The constitution faculty law is outdated and damaged – and it is time to repair it

Investing in our children means investing in the future of the state for everyone, but now we are letting our children and taxpayers suffer – and it is time to change something for the better.

Our charter school law is colossally out of date, hurting children and taxpayers, while private middlemen are scooping up money to educate students.

It’s a law that was written in 1997. The only major change was five years later to allow charter schools to go fully online – to allow students to study from home, but the cyber charters still collect the same tuition fees.

That was in 2002, amazingly almost 20 years ago. Think how much technology has changed. It is time to develop a charter school law for the future, not the past.

Today, 20 cents of every dollar paid in property tax goes to charter schools, and only 14 charter schools receive more than half a billion dollars in tax each year. It is not sustainable and we see children suffering from it.

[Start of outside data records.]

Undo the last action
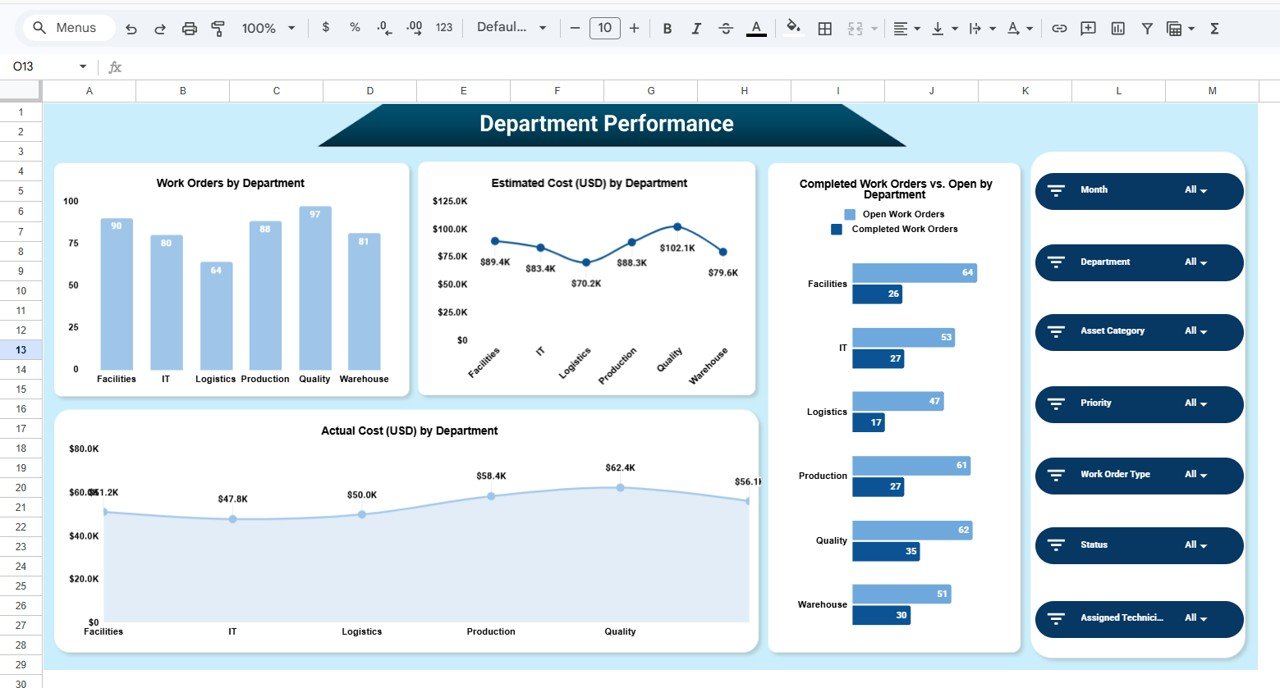Image resolution: width=1280 pixels, height=688 pixels. [131, 28]
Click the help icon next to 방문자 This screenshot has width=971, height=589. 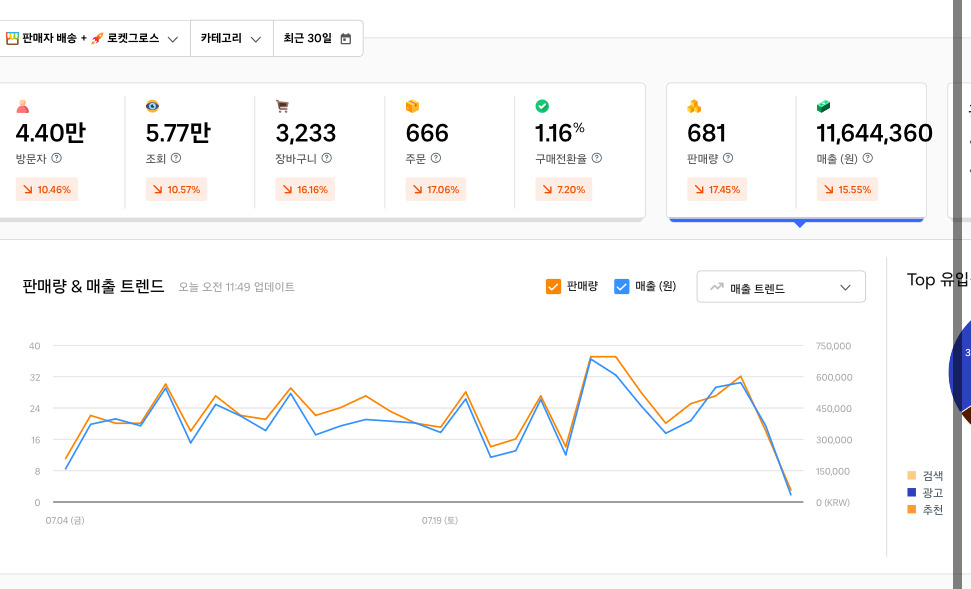tap(57, 158)
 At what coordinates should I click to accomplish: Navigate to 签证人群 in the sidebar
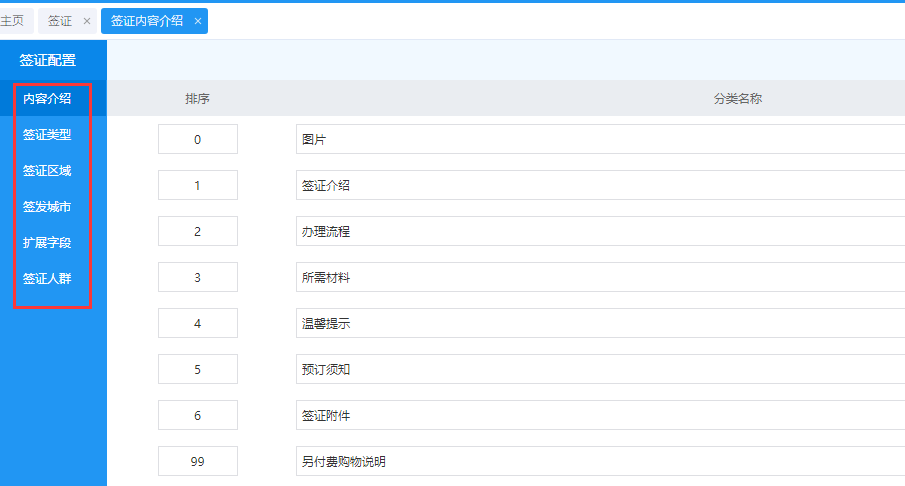click(x=47, y=278)
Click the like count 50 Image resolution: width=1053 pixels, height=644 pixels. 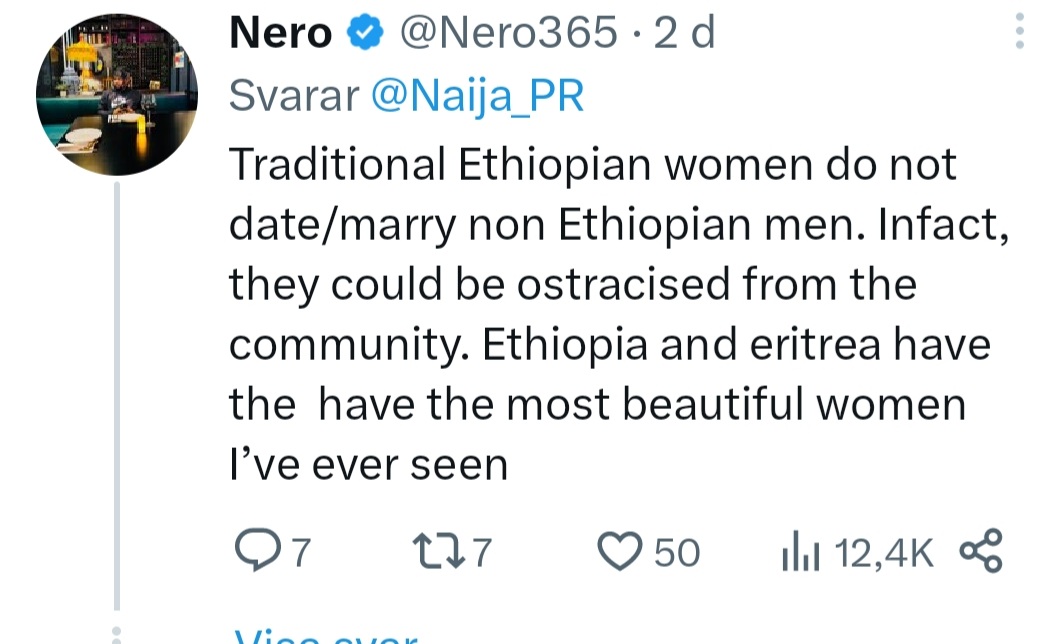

If we are to treat all schools fairly – and to put children and families first – we need charters to partner with our traditional public schools, not competitors for dollars stolen from suffering homeowners.

We have to be tough on the schools that fail our children on academics, ethics and costs. We need to reward solid performers who are innovative while at the same time fulfilling the obligations of the state.

We can do it. We can save taxpayers a quarter of a billion dollars every year and improve our current system, and there is a plan to do that – the Charter School Reform Act of 2021, HB 272.

How will it work?

It protects your right to know by having sophisticated charter schools operate to the same reporting standards as public schools and making sure their meetings and financial records are available to the public – the people who pay the bills.

But that’s not all it will do to protect the taxpayer. It will ensure that cyber charter schools calculate their tuition fees using a single statewide, data-driven rate, use the state’s existing cost-driven fair-funding formula to determine payments for special education, and protect families when the charter school closes or parents company goes bankrupt.

Most importantly, however, it is important to ensure that students receive the education they deserve to prepare for a life of success.

It will ensure that charter school missions are standardized to focus on what is working and help parents and school districts make the changes needed.

High performing charters are being identified to give them more opportunities to innovate and to help low performing charters get back on track.

Eventually, new cyber charters will be temporarily suspended until the existing cyber charters are on track and provide the high quality education our children and taxpayers deserve.

This bill can help children, help communities, and save the taxpayer some money at the same time.

This plan is already supported by both parties and is part of the state’s future budget. Please contact your local legislature and ask them to join the Charter School Reform Act. Our children have waited long enough.

Rep. Joe Ciresi, D-146, is a member of the Home Building, Commerce, Tourism and Redevelopment, and Game Supervision Committees. His district is in Montgomery County.